The research shows that Foc-milR87, produced by F. oxysporum f. sp. cubense, is released during early infection and transferred into banana root cells. Inside the host, it binds to the 3′ untranslated region (3′UTR) of MaPTI6L mRNA, suppressing its translation. The MaPTI6L gene, part of the AP2/ERF transcription factor family, normally activates the salicylic acid (SA) defense pathway by inducing expression of MaEDS1, a key immune regulator. When MaPTI6L was overexpressed in tobacco and Arabidopsis plants, it triggered immune responses such as reactive oxygen species production, callose deposition, and activation of defense-related genes. These effects were reduced when Foc-milR87 was co-expressed, indicating that the fungal RNA disrupts this defense mechanism.

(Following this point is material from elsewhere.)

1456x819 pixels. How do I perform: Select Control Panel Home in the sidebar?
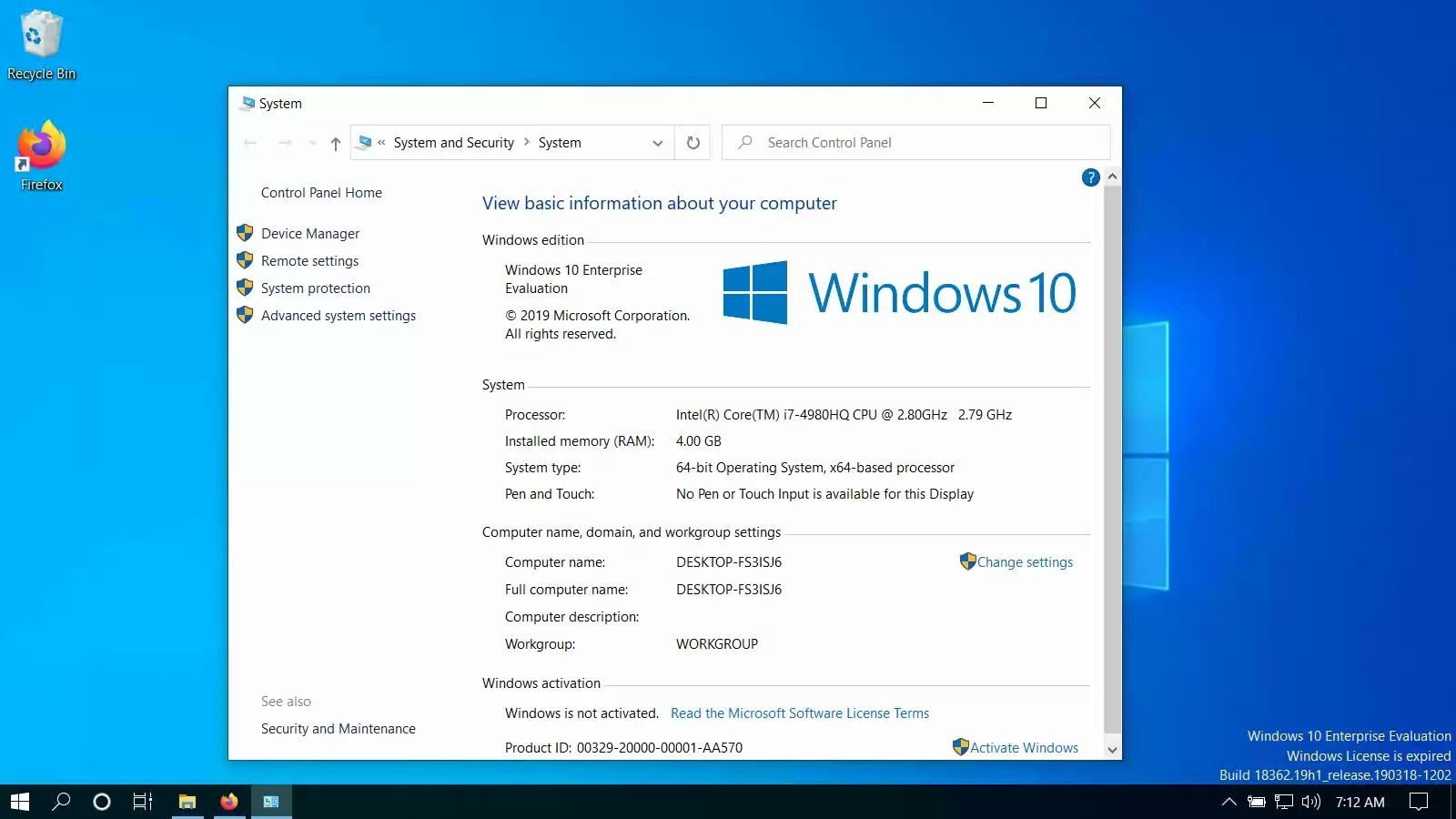click(320, 192)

Further analyses revealed that MaPTI6L functions in the plant cell nucleus and that this localization is necessary for activating immunity. Sequence comparisons across 19 banana cultivars showed that resistant varieties contain single-nucleotide polymorphisms (SNPs) in the Foc-milR87 binding site, decreasing the pathogen RNA's silencing efficiency. Plants with this SNP maintained higher MaPTI6L expression and exhibited smaller lesion areas after infection, suggesting a genetic basis for resistance.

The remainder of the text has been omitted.